Anyway, after Laura and I had finished our breakfast, we set out on a walk and, within a few dozen paces, came across San Lorenzo Ristorante, which was just opening its doors for lunch. It looked pretty — shaded windows, bright lemony-yellow walls and crisp white cloths on all the tables. It also had a stack of menus laid out just so on a small table in the foyer, the perfect come-on for a big, hungry boy — as attractive as a red light to a lonely pervert or a lighted cross to those in need of absolution.
"Wait a minute," I said to Laura. "Let me just grab one of these and then we can go."
I grabbed one, but we didn't go anywhere. Instead, we stood together on the sidewalk, each holding an edge of the single page, reading and — despite the fact that our breakfast was just a few hundred feet gone — lapsing into a sudden starveling silence.
Carpaccio di bue dressed in lemon and oil, whole peppers stuffed with cheese and prosciutto, buffalo mozzarella with fresh tomatoes and roasted peppers draped with marinated Italian anchovies, grilled salmon with roasted potatoes, garretto d'agnello — spring lamb braised in red wine, served with grilled eggplant and potato purée. Laura touched a finger to the listing of ravioli di zucca e noci (handmade green ravioli filled with butternut squash and served in a sage cream sauce) while I focused on the bianchi e neri just below — black-and-white ravioli filled with shrimp in a simple lemon and marjoram beurre blanc.
Later, I would speak with Craig D'Alessandro, who owns San Lorenzo with his wife, Consuela, and he would tell me that he sees this happen all the time — people frozen in place by his menu, by the simple arrangement of words on a page. "In the dining room," he would say, "sometimes people will just sit there for ten minutes, reading."
This was among the best, most beautifully evocative menus I've ever seen — like haiku, with each of the simple descriptions carrying more weight of feeling and longing than a few syllables should reasonably allow.

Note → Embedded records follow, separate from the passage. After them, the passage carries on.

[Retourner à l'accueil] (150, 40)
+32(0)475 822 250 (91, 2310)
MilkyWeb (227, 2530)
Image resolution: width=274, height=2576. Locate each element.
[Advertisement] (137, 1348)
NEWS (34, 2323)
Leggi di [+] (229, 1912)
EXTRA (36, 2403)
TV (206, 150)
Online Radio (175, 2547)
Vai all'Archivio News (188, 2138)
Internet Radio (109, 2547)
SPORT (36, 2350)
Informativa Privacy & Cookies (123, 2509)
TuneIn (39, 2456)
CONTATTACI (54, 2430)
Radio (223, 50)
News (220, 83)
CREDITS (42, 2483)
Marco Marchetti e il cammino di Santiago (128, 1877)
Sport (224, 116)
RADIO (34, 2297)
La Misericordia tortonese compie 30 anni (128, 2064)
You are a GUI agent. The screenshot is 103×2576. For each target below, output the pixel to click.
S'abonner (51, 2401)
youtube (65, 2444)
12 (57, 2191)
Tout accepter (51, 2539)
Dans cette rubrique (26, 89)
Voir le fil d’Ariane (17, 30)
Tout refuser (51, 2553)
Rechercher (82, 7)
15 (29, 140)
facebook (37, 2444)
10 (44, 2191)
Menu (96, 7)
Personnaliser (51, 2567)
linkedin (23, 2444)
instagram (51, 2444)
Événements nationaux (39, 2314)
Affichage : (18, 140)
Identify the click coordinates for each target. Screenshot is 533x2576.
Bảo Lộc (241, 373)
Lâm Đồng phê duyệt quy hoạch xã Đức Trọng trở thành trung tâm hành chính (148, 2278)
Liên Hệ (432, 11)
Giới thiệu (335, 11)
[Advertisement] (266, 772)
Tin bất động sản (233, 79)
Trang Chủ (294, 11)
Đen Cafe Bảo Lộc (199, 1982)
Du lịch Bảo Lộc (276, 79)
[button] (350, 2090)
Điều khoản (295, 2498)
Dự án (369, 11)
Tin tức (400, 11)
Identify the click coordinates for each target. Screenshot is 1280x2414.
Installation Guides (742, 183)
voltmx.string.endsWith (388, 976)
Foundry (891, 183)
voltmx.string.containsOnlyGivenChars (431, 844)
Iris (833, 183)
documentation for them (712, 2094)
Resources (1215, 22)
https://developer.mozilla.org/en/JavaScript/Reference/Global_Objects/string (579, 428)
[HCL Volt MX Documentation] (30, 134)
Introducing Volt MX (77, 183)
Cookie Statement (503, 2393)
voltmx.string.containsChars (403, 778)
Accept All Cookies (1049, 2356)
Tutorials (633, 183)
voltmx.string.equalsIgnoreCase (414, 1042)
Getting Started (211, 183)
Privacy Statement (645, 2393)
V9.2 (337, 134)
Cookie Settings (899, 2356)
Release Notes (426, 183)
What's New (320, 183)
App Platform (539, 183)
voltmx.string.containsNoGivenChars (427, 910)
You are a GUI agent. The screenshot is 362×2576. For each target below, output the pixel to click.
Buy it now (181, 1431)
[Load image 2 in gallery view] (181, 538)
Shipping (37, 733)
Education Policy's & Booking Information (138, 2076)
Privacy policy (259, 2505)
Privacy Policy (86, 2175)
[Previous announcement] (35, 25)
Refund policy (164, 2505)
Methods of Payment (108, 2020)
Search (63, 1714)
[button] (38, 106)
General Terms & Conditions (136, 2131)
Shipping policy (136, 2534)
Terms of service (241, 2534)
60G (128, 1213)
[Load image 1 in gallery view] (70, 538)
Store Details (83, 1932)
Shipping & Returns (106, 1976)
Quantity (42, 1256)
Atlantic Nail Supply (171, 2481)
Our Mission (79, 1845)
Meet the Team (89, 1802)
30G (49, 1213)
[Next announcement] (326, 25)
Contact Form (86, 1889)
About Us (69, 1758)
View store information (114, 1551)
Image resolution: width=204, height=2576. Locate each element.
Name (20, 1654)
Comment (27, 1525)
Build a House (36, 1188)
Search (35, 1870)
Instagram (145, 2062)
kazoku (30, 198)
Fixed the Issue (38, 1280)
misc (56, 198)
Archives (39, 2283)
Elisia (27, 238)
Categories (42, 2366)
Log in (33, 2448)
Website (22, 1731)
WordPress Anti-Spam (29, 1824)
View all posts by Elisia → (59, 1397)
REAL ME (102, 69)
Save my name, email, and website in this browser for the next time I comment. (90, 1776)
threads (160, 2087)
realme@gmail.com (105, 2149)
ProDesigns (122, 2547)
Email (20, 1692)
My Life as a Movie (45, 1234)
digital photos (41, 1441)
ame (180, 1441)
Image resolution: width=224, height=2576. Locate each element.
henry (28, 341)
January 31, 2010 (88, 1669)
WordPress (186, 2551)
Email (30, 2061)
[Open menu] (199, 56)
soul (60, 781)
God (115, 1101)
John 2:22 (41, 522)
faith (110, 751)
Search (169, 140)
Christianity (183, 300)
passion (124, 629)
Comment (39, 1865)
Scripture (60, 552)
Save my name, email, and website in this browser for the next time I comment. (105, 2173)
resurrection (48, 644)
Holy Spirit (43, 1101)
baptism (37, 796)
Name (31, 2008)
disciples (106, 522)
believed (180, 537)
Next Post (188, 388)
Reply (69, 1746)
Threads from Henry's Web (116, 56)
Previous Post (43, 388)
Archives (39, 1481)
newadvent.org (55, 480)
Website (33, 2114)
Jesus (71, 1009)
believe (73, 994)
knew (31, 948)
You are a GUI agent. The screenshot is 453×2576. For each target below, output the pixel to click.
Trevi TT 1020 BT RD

But unlike poetry, unlike haiku, D'Alessandro's menus are transitive, evanescent, changing not by season or whim, but by dictum — every week, come what may. There are constants (the Bolognese lasagna and spaghetti di mare, the Isabelle salad with baby greens, radishes and fennel) as well as dishes that cycle on and off the board like themes, returning and then going away again. But D'Alessandro forces himself to consider the menu and change it once a week to keep the kitchen sharp, to keep himself and his guys from getting lazy.
"I used to do specials," he'd explain. "But they always got put off until the last minute, and I'd have to just throw something together. And that's not, you know...that's not special."